● INPUT DATA
==*==

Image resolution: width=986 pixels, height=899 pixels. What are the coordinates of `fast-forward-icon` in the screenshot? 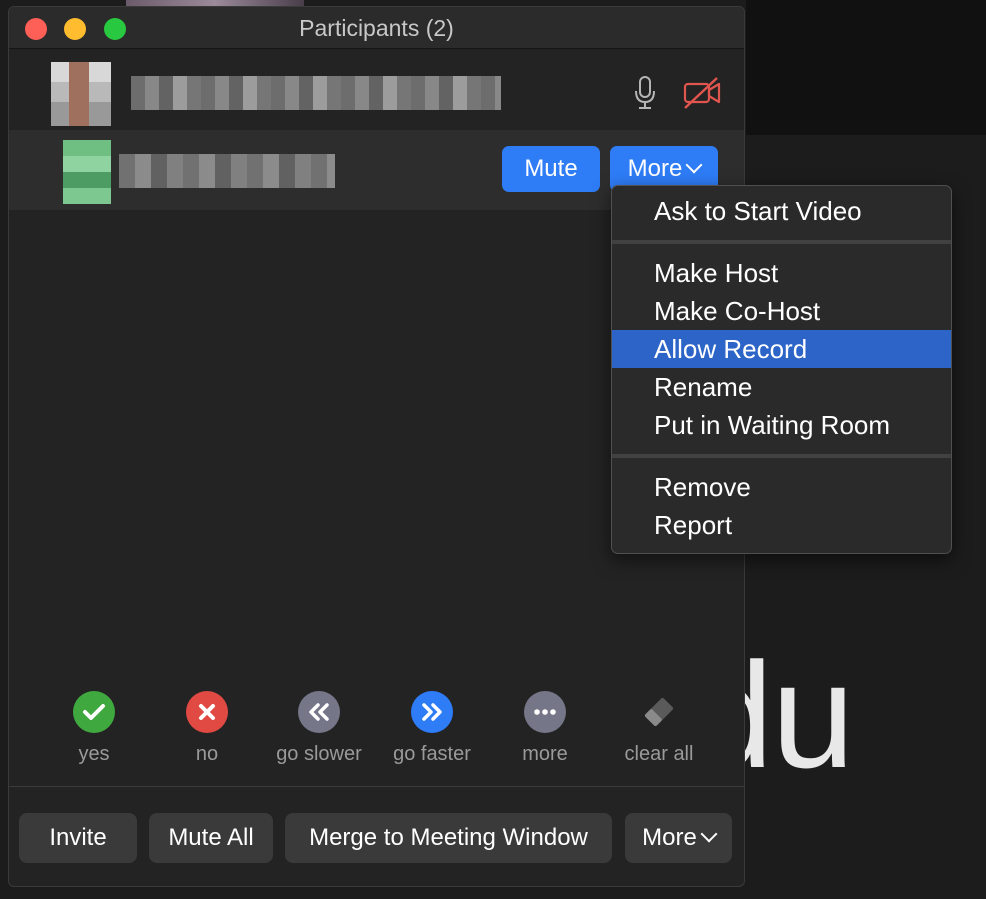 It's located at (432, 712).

==*==

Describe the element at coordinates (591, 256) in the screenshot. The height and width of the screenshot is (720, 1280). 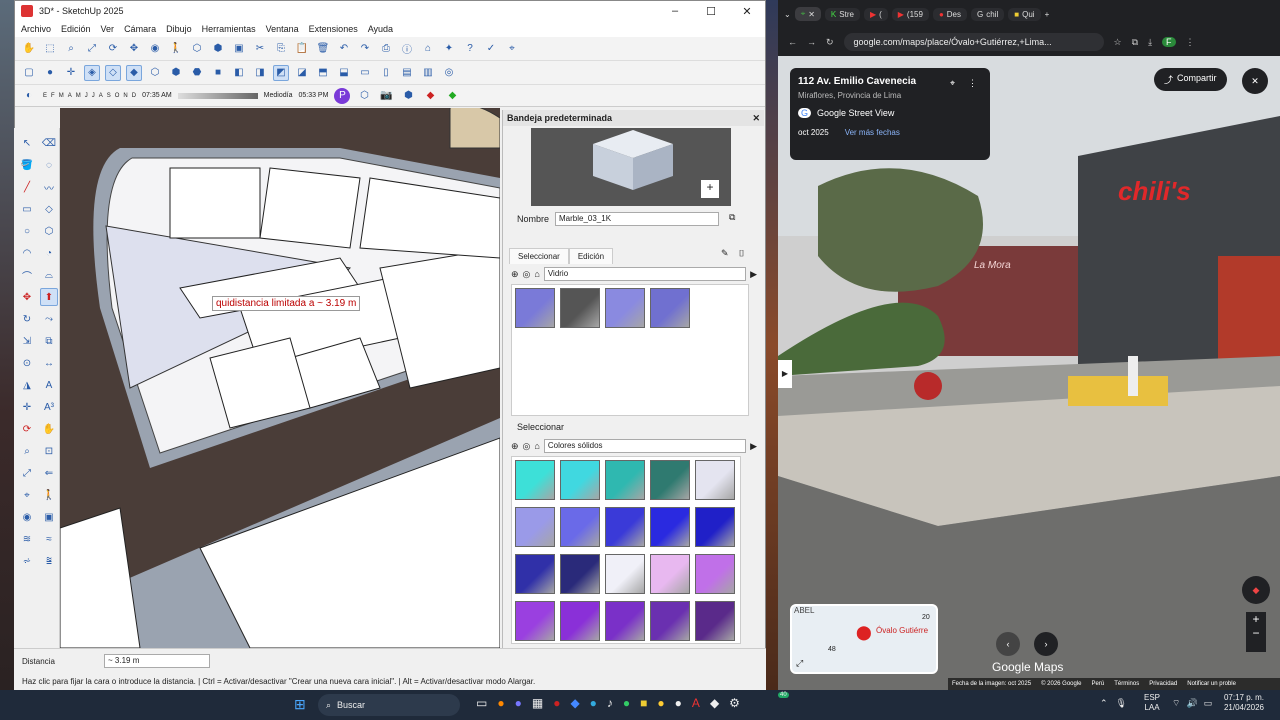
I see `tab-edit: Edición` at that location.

==*==

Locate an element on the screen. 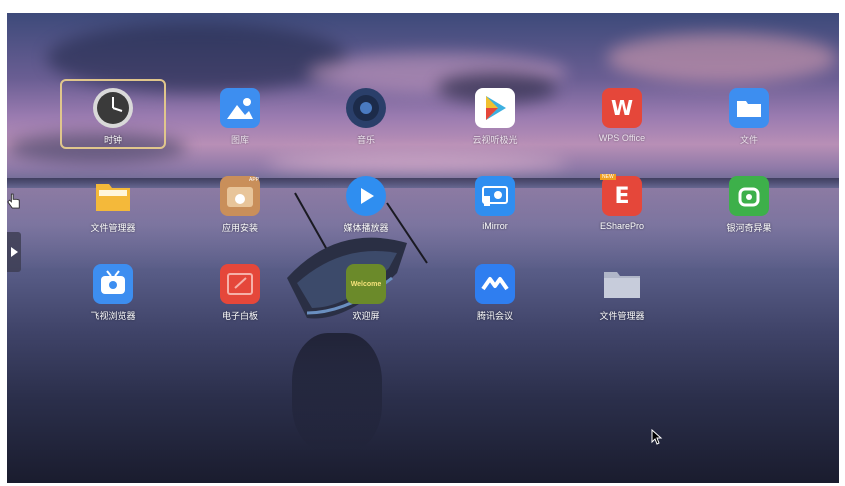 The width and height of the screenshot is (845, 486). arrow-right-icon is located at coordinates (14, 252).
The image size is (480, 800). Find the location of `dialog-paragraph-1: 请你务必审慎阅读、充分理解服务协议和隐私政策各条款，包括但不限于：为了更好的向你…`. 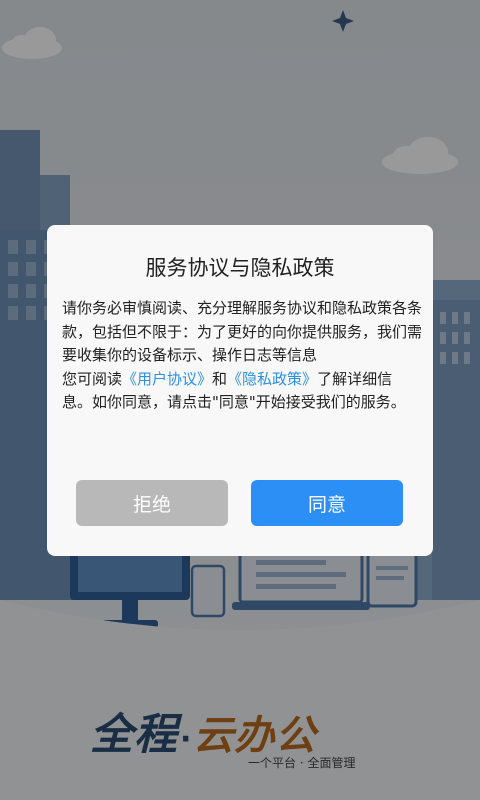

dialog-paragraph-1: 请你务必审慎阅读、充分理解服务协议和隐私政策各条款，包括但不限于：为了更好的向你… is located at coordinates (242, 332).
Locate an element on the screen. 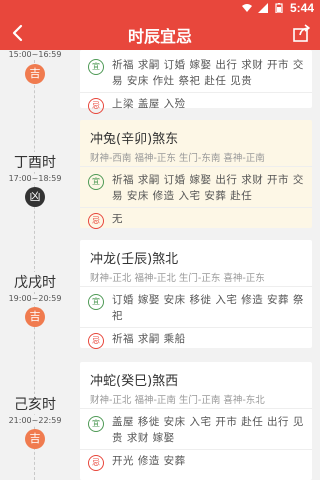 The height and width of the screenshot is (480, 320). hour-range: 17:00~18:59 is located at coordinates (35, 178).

==*==

● EXERCISE DETAILS
Quote everything from the line containing "The image size" down to the line containing "dialog-paragraph-1: 请你务必审慎阅读、充分理解服务协议和隐私政策各条款，包括但不限于：为了更好的向你… is", both included, word for word, and leave the pictures out of your answer.

● SOLUTION TO THE EXERCISE
The image size is (480, 800). Find the location of `dialog-paragraph-1: 请你务必审慎阅读、充分理解服务协议和隐私政策各条款，包括但不限于：为了更好的向你…`. 

dialog-paragraph-1: 请你务必审慎阅读、充分理解服务协议和隐私政策各条款，包括但不限于：为了更好的向你… is located at coordinates (242, 332).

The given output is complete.